* Problem details *
From the line with "Screen dimensions: 786x1704" through the line with "Viewport: 1920px width, 1705px height.", inclusive, return each line of the data below exactly and leave the rest out.
* * * *
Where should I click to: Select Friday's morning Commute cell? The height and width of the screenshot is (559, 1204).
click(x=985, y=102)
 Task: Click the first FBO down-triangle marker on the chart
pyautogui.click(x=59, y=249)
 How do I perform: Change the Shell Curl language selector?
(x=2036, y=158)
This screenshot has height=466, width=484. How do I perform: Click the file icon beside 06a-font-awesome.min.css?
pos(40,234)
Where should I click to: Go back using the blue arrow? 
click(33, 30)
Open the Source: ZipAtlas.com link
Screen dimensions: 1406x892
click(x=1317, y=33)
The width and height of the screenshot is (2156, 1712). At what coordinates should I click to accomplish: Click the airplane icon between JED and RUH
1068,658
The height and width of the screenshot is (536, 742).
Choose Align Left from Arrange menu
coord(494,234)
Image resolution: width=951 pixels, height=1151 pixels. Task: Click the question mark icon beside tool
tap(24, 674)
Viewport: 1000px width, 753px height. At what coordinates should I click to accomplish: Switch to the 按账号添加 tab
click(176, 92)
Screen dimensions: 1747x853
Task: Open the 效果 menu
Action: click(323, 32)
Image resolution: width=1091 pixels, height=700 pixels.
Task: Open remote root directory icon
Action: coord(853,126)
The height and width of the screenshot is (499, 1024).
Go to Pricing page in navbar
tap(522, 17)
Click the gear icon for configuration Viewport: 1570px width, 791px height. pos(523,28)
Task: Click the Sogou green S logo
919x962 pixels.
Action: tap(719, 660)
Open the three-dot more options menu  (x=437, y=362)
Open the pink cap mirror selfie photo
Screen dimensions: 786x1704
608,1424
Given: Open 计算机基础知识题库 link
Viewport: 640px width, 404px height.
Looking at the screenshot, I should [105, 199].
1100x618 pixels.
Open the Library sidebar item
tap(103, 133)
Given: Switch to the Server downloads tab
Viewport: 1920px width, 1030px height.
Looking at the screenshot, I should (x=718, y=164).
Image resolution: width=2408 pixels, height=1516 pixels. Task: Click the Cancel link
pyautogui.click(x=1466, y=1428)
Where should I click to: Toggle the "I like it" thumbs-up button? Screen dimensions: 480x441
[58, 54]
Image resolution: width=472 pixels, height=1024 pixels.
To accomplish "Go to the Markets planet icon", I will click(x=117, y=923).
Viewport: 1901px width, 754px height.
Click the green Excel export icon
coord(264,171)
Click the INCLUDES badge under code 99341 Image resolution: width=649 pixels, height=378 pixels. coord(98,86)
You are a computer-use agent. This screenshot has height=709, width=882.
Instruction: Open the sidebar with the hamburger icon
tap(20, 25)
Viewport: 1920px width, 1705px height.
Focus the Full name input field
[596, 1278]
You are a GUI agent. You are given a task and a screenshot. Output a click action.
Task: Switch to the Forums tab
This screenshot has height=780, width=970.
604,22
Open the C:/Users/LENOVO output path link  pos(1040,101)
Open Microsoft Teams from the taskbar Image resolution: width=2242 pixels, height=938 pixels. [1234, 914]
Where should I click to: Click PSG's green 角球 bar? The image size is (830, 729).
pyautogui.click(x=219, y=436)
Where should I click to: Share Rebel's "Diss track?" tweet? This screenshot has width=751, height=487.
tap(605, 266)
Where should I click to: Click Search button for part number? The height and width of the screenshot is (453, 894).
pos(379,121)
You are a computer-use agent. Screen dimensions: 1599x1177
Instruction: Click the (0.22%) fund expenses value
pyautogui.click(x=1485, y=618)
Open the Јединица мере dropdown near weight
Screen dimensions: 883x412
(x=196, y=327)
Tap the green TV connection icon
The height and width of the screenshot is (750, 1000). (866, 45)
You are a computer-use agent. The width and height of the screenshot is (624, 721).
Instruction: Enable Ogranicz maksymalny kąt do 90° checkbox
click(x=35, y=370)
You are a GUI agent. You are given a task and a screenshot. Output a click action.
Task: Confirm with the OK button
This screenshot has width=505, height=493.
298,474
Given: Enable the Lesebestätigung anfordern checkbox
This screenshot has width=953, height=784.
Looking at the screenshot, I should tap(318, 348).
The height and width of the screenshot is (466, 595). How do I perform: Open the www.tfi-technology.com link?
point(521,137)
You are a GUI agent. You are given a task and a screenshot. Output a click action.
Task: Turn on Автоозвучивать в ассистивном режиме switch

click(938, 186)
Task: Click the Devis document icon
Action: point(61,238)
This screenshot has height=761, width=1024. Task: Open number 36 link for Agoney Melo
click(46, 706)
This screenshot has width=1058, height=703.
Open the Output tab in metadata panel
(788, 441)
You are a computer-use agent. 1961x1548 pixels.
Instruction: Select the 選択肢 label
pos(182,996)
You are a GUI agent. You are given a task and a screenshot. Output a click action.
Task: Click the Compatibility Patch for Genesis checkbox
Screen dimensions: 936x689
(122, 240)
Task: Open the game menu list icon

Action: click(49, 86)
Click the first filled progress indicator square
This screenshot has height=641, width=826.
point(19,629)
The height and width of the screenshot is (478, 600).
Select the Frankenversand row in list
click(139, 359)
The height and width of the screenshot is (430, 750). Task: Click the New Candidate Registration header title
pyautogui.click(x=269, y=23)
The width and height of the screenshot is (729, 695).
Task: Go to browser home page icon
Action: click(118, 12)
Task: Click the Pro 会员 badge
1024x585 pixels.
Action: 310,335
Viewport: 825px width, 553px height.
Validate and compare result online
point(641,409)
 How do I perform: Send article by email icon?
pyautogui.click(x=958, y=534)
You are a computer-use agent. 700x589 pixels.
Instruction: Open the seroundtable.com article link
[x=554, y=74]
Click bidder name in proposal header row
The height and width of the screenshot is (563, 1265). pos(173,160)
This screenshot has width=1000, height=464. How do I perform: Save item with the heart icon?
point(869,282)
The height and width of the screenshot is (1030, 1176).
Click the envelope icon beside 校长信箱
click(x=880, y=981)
* * * *
* Output of the exercise *
Screen dimensions: 786x1704
608,1424
Given: Open 计算机基础知识题库 link
Viewport: 640px width, 404px height.
Looking at the screenshot, I should [105, 199].
1100x618 pixels.
Open the Library sidebar item
tap(103, 133)
Given: Switch to the Server downloads tab
Viewport: 1920px width, 1030px height.
Looking at the screenshot, I should (x=718, y=164).
Image resolution: width=2408 pixels, height=1516 pixels. Task: Click the Cancel link
pyautogui.click(x=1466, y=1428)
Where should I click to: Toggle the "I like it" thumbs-up button? Screen dimensions: 480x441
[58, 54]
Image resolution: width=472 pixels, height=1024 pixels.
To accomplish "Go to the Markets planet icon", I will click(x=117, y=923).
Viewport: 1901px width, 754px height.
Click the green Excel export icon
coord(264,171)
Click the INCLUDES badge under code 99341 Image resolution: width=649 pixels, height=378 pixels. coord(98,86)
You are a computer-use agent. This screenshot has height=709, width=882.
Instruction: Open the sidebar with the hamburger icon
tap(20, 25)
Viewport: 1920px width, 1705px height.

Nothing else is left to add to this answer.